J’achève le repas sans proférer un quart de syllabe, juste je fais « Merde ! » en renversant la salière, ce qui est signe de dispute, comme on a dû te l’enseigner au lycée en cours de sciences nat’. Mon mutisme ne semble pas outrager « mon » compagnon. Il clape sans s’émouvoir, avec beaucoup de parfaitement, comme une personne bien éduquée, boit modérément, use de gestes gracieux. Cet artiste est un surdoué du travesti.
L’orchestre balaïke à tout berzingue. Y a des lamentos fouailleurs qui te gnagnatent sous les testicules, ou bien qui t’escaladent l’épine dorsale comme un alpiniste les Grandes Jorasses.
J’expédie la fin du repas.
Quand c’est finito, je réclame la douloureuse, mais le maître-autel me répond qu’il n’y a pas d’addition.
— Je suppose que vous devez vous changer en sens inverse, « mon » petit ? fais-je sèchement à mon accompagnateur en forme de trice.
Il hoche la tête.
— Je peux disposer de cette robe toute la soirée.
— En ce qui me concerne, je vous donne congé, la vodka me flanque sommeil et je compte rentrer me coucher.
Il ne répond rien, me suit à la voiture.
L’éclairage des grandes artères est froid, donc générateur d’ombres maussades. On traverse la Place Rouge. Les coupoles du Kremlin luisent au clair de lune, à l’arrière-plan. Je me demande pourquoi le style byzantin me laisse indifférent. Pour moi, c’est de la nougatine, du loukoum ; il ne fait pas sérieux.
Le gros chauffeur roule comme s’il tirait une caravane de trois tonnes cinq. Allure d’enterrement. Ça me rappelle des choses de jadis. La mort de papa. On avait pris place, m’man et moi, dans le corbillard qui le ramenait dans son pays natal. J’étais jeunasse. Félicie pleurait en silence. Je regardais se découvrir les gens sur notre passage. Je sentais que la vie continuait et je m’en voulais d’être rassuré par cette certitude.

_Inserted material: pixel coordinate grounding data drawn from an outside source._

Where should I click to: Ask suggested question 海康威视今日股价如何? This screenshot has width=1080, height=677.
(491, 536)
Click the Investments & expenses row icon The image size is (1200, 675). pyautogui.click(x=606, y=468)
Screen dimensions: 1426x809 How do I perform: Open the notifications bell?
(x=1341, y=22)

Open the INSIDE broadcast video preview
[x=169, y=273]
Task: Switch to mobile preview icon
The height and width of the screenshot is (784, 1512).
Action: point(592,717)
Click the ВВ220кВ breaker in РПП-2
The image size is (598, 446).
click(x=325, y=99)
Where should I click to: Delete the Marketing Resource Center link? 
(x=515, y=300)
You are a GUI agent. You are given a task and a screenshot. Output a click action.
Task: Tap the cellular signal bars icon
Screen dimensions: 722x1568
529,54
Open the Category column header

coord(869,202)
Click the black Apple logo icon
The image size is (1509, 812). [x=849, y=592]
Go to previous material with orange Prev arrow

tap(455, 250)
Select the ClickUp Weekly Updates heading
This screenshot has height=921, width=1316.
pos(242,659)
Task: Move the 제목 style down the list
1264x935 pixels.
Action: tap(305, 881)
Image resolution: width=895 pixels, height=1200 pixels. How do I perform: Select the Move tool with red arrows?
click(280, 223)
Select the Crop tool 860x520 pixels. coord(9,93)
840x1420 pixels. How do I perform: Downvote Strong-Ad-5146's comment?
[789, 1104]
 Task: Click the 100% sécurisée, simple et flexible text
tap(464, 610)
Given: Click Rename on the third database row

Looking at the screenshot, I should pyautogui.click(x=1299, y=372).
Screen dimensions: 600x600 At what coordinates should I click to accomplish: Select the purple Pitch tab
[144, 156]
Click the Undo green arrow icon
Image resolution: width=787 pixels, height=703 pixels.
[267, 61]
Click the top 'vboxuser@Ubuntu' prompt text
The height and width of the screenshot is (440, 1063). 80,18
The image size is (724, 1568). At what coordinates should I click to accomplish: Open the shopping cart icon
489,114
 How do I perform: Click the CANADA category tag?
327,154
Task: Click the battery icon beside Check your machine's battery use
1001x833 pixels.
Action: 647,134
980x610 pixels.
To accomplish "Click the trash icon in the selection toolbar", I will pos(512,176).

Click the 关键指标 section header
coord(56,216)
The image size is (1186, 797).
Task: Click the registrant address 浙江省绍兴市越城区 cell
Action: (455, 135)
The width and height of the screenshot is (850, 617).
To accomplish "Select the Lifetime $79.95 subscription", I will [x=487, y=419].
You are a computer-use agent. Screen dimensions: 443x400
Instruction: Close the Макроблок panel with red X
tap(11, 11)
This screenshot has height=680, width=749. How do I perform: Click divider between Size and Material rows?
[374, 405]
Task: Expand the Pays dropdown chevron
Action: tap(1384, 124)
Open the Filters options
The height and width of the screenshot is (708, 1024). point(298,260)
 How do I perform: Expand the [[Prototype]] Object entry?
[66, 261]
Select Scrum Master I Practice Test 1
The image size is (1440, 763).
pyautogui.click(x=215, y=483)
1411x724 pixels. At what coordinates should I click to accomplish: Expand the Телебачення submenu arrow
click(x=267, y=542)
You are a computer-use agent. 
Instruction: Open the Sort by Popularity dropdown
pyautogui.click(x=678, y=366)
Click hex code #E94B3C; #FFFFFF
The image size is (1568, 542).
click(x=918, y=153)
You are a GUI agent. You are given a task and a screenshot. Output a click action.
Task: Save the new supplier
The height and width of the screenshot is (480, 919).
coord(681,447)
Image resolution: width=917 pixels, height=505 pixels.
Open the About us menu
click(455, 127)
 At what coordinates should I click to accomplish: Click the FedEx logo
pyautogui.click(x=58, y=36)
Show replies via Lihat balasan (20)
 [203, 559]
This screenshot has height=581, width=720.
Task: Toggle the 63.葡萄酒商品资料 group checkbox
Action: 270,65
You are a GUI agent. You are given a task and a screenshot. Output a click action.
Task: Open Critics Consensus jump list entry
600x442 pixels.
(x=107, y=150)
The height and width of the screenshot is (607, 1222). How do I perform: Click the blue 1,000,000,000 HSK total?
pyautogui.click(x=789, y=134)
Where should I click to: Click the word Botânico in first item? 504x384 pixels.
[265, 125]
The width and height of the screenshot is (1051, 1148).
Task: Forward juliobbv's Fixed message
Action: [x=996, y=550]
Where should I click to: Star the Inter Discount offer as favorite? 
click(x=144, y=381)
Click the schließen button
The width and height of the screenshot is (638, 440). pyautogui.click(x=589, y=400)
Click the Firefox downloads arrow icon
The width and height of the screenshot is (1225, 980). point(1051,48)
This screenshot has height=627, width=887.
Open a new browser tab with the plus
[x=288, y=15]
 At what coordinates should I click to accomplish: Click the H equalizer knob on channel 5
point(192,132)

Je frime la nuque décolletée de « Katerina ». Gracieuse. Cheveux fous. Tu jurerais de l’authentique ! De la fumelle avec bon de garantie. Pourquoi m’a-t-on flanqué ce gusman dans les pattounes ? Pour me forcer à l’abstinence ? Ils ne manquent pourtant pas d’amazones émérites, nos potes russes. De toute manière, je l’aurais pas violée, la Katoche. Le genre soudard, chez Sana, c’est à la carte seulement, sur demande expresse de l’intéressée.
L’hôtel Bofstrogonoff est brillamment éclairé. Une certaine animation règne dans le hall.
Je descends en voltige de la limousine et claque la portière.
— Merci, messieurs, lancé-je sans regarder mes mentors.
Je m’engouffre. Dans un renforcement du hall, une boutique vend des denrées « occidentales » payables en dollars. Je profite de ce qu’elle est encore ouverte pour empletter un étui de cinq cigares castristes.
Ma chambre est confortable, avec une belle salle de bains qui fait le bruit d’une locomotive déraillée quand on ouvre les robinets, mais on peut les laisser fermés.
Une superbe peinture représente de jolies Ukrainiennes qui chantent en moissonnant. Pile dessous, un réfrigérateur propose du champagne de Crimée avec bouchon de plastique et de la vodka.
Je me dévisse un flacon, tombe la veste, largue mes pompes, ouvre la télé qui justement retransmet un superbe match de fote-bol, allume un cigare et prends une posture relaxe dans un fauteuil rampant. Ne me reste plus qu’à attendre demain pour regagner le bercail.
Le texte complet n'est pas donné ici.